TC: Assolutamente unico nel suo genere, una grande possibilità per gli artisti, ma…il successo del lavoro del madonnaro è il dipingere dal vivo! Un elemento importante che non è stato preso in grande considerazione dagli organizzatori. Nella prima fase gli artisti hanno lavorato, solo dopo il pubblico è stato realmente coinvolto e la partecipazione è stata incredibile, ma più che altro quando il nostro lavoro era già finito. Sono stato sempre vicino alla mia opera durante quei giorni, ed ero molto contento di vedere la reazione delle persone e dei bambini, ma se non c’è l’artista che dipinge dal vivo il pubblico perde molto dello show. Noi artisti di strada siamo come degli attori che recitano la parte del pittore. Il pubblico ama guardare gli artisti mentre lavorano, e il pittore ama l’energia della gente che lo guarda lavorare. Per questo ho voluto inserire l’aspetto ludico della macchina che sparava bolle di sapone, per aumentare l’interazione con l’opera!

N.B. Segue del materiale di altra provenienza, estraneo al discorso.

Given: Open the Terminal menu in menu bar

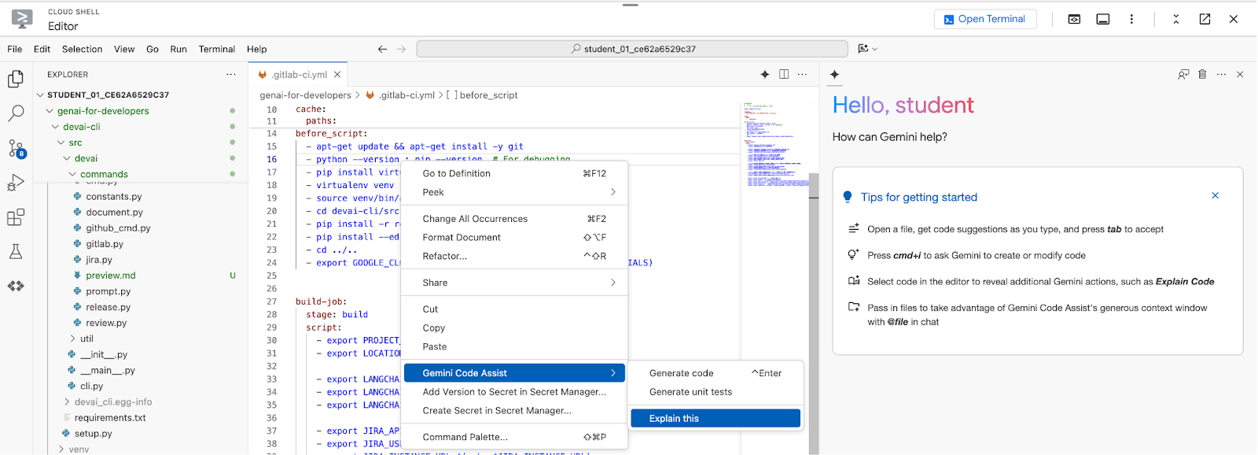Looking at the screenshot, I should (216, 49).
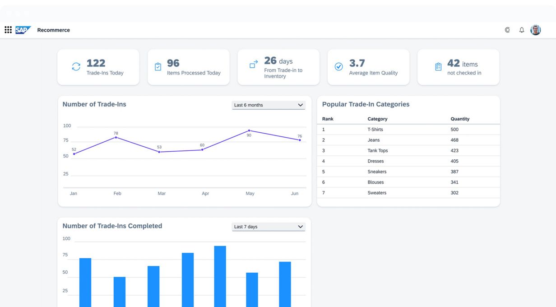The image size is (556, 307).
Task: Select the Sneakers row in categories table
Action: pyautogui.click(x=408, y=172)
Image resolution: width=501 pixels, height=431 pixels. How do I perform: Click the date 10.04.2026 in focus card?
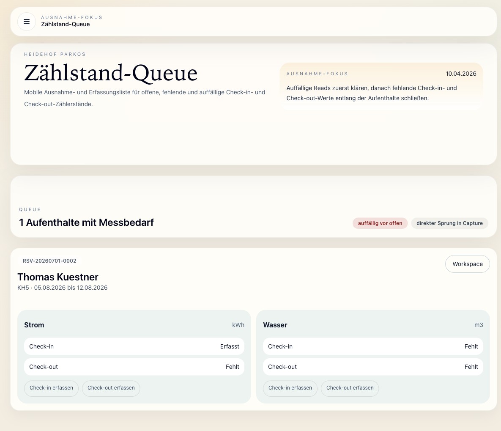pos(461,74)
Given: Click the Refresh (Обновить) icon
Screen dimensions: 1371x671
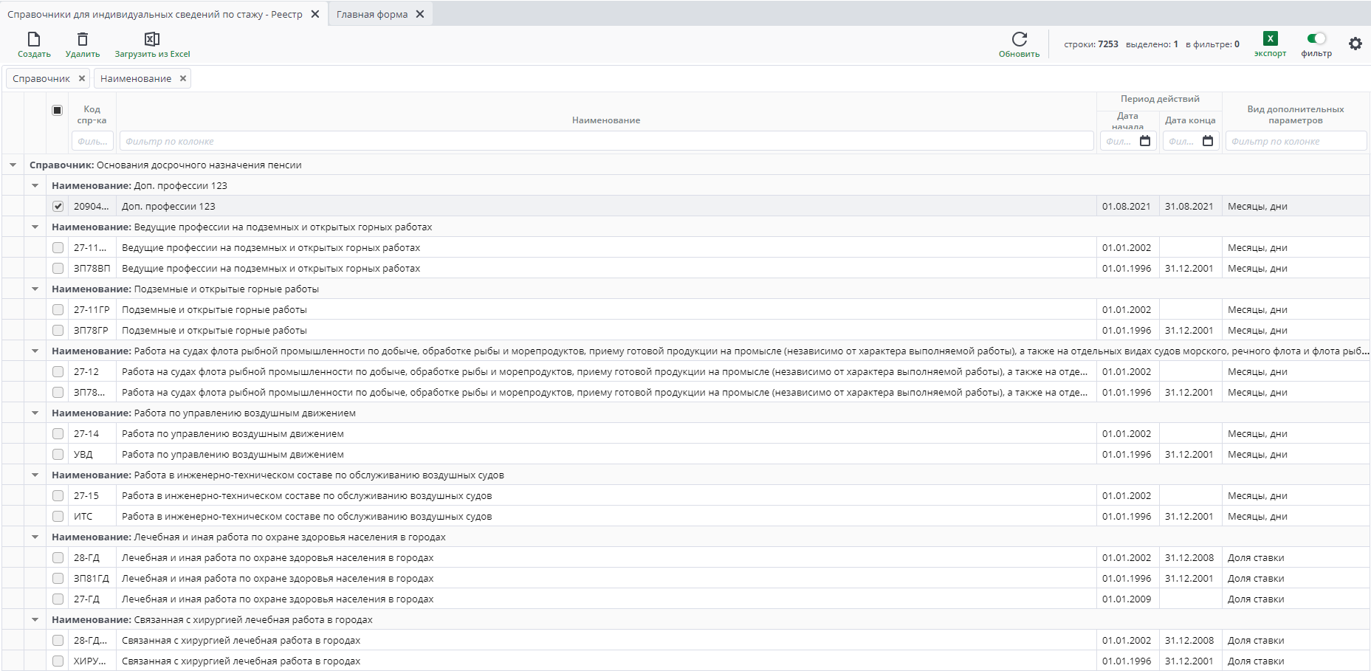Looking at the screenshot, I should (1019, 39).
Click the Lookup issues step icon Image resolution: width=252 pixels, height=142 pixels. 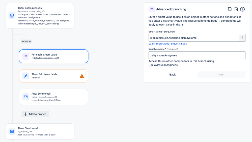[12, 16]
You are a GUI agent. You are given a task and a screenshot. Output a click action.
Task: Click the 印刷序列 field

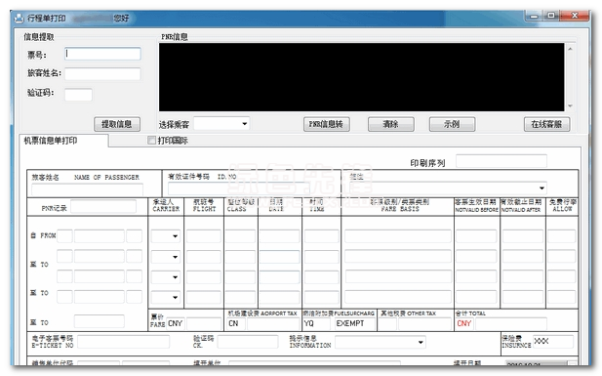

MS: Quali tecniche utilizzi solitamente? Quale hai usato nel tuo lavoro per il Dubai Canvas Award?

TC: Tempere, guaches, gessetti, ma principalmente acrilici. Cerco di combinare le tecniche in base all’occasione e in base al soggetto o al pavimento che mi ritrovo e utilizzo la tecnica che ritengo più adatta, che più mi può far divertire, non mi fermo mai nella sperimentazione. Mi piace avere coraggio con il colore, metterlo magari dove non serve per sperimentare; sono intuizioni date dal caso, dall’esperienza, e un pò dall’istinto che il più delle volte funzionano perché mi piacciono e producono dei buoni risultati. Qui a Dubai ho cercato di mettere all’interno del mio lavoro un pò di Fine Art, di curare l’anatomia, il tratto, la cromaticità continua delle figure, le luci, tutte con la tecnica del tratteggio che deriva dal gessetto e ho utilizzato il colore per dare forma all’immagine. Ho utilizzato tutta la gamma cromatica possibile per cercare anche attraverso questo di comunicare la felicità, l’happiness alla base delle richieste della gara.

P.S. Dopo aver vinto il primo premio al 3D Art Award, a Cuboliquido è stato commissionato da RTA e Dubai Police un altro dipinto, anche questo realizzato a City Walk. Il tema in questo caso era relativo alla sicurezza stradale, per la campagna #YourLifeIsATrust.